# WHAT TO PRODUCE
Please output exactly the run of lines that starts at the line with "sell rate 100.1" and ends at the last line of the records below.

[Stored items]
• • • • • • •
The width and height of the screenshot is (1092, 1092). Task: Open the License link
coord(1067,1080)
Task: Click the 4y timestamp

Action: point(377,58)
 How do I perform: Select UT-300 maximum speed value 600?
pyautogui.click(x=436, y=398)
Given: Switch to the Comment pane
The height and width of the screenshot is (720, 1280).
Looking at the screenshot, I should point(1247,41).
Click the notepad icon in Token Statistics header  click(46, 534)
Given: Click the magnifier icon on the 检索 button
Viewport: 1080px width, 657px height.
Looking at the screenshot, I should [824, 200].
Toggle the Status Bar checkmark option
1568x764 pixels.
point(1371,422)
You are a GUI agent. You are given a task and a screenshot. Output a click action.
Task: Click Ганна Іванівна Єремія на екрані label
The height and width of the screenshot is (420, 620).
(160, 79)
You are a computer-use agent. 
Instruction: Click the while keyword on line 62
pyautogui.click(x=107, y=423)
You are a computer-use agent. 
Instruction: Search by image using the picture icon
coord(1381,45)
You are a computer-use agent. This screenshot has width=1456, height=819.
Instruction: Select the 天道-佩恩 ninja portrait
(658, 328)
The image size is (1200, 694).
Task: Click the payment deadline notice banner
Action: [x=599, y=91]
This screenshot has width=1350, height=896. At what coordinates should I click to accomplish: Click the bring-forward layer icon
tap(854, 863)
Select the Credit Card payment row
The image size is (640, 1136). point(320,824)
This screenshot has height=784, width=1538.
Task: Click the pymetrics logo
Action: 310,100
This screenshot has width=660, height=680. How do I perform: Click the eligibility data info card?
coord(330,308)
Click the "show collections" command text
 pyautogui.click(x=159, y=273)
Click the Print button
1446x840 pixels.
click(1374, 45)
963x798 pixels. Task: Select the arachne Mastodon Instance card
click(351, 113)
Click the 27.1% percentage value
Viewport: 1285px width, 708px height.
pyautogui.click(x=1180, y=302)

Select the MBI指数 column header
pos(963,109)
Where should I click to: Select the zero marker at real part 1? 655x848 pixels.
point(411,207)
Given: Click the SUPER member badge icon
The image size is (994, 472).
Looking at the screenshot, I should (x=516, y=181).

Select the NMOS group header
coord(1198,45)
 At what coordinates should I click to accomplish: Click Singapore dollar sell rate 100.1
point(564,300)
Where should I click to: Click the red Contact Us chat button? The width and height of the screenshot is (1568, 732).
• • • • • • •
# COMPLETED EXERCISE
 At what coordinates should I click to accomplish: Click Singapore dollar sell rate 100.1
point(564,300)
Where should I click to: Click the red Contact Us chat button? The width and height of the screenshot is (1568, 732).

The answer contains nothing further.